Son: Why did you pick us up so early? I was having fun at school.
Daughter: Oh Momma I’m so excited! I want to play in the snow! (To her brother) You can shovel like you always wanted to!
Son: I don’t want to go outside.
Me: Ok, yes, we can play in the snow. And then I was thinking maybe an indoor activity at home? A movie?
Son: I want to play on my ipad.
The conversation left me wondering when my son had turned 12 years old. Recalculating from his birth year, I realized he was still only 9. But with a pre-teen attitude. It has been a good year for him. He was assigned a mentor from church through a program called Fathers in the Field, which has been a fabulous opportunity and match for him. Sometimes I’m not a fully believing woman, but I’d say God sent this guy to our doorstep (literally because he can’t pass our doorstep, he has to stay outside – they have really strict boundaries and rules which I also appreciate). My son has also had a stellar soccer season with another great positive male role model – his coach. Between my family members, his coach and mentor father, my son is in a pretty solid place.
My daughter, on the other hand, her mentor is ta-da! Yours truly! She has asked me several times for her own mentor (or “womanter” as she calls it, believing that the “men” in mentor identifies the mentor to be male) and doesn’t seem too thrilled when I tell her it is me. Me, the one who had to ask her teacher how to show more empathy when my daughter comes home and talks about how this or that friend doesn’t want to be her friend anymore or said something mean about her or looked at her in a bad way.

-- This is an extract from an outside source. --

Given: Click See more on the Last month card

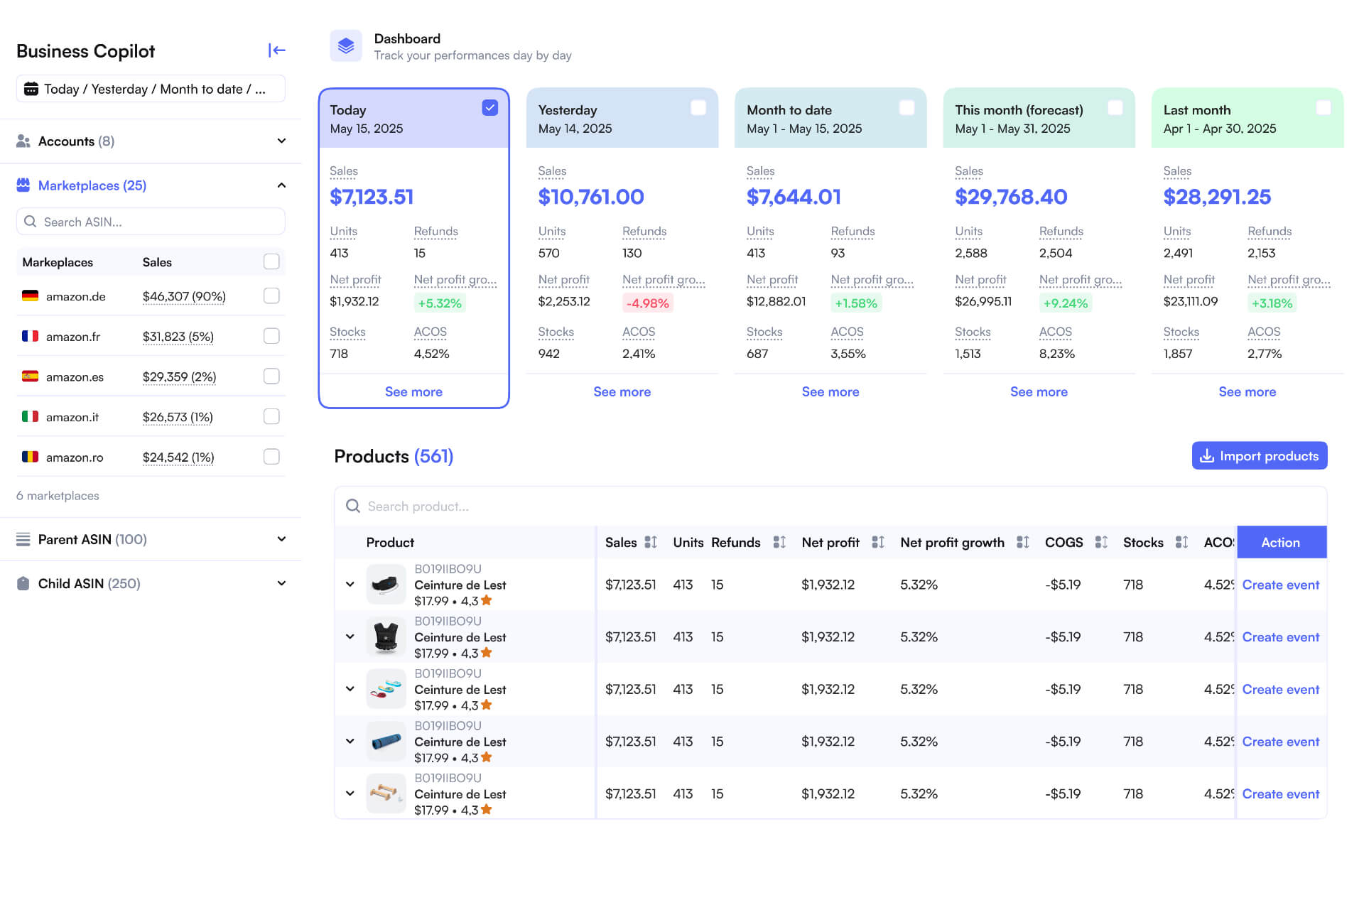Looking at the screenshot, I should click(x=1247, y=392).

My question for this teacher: “Well, I mean, what do I say when she says this stuff is happening to her at school? I always tell her that it’s not about her, that those little girls may be suffering from some self esteem issues and are projecting onto her?” (Thumbs up, momma! Sure, this might make sense to a 40-year old). Fortunately, my daughter’s teacher has some (extensive) experience with second graders and was able to pass along some age appropriate questions and teaching moments when these things happen.

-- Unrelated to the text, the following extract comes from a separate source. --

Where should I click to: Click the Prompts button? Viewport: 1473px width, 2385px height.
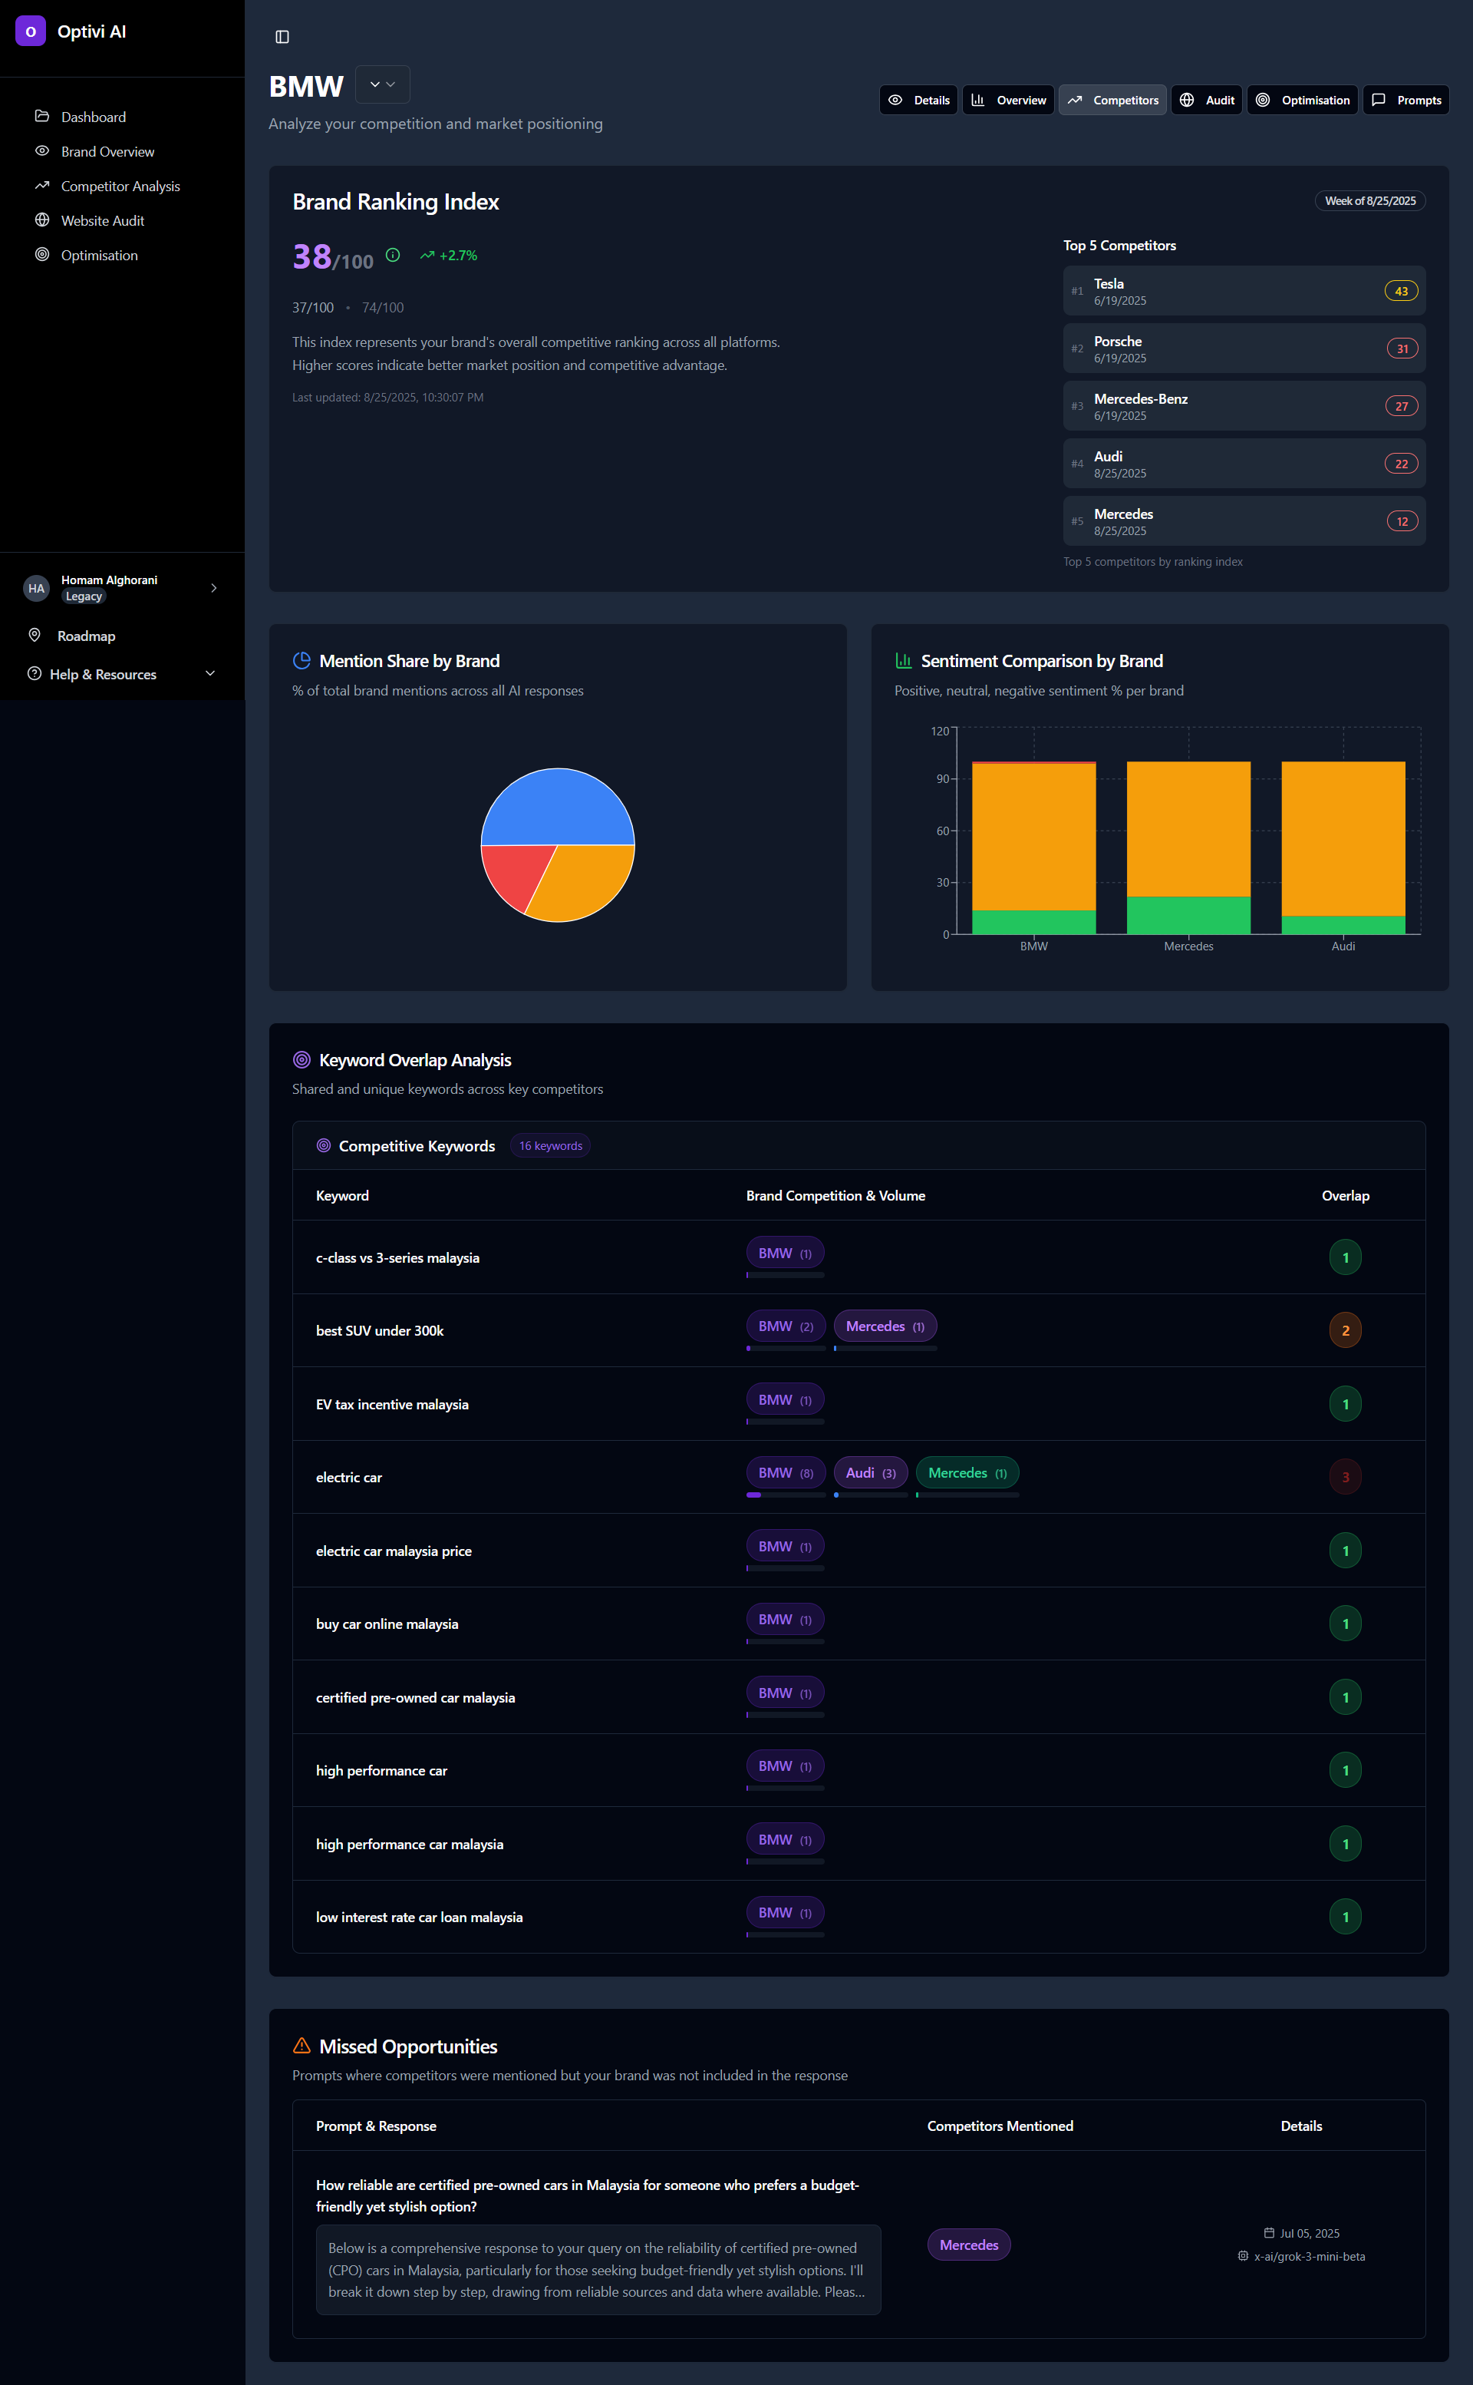click(x=1406, y=100)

Most days, I’m just thrilled that I’ve managed to keep my kids alive, safe from devastation, and keep a roof over their heads. But I don’t want to jinx myself so I will just leave that there. These are giant wins though. I should be proud of myself. Parenting is brutal. If you are reading this and are also a parent, hats off to you. You have very little time to yourself, are continually exhausted, tossed about on waves of self-loathing and feelings of inadequacy, can barely spell your name (especially if you are over the age of 45 with young children), and are a freaking superstar.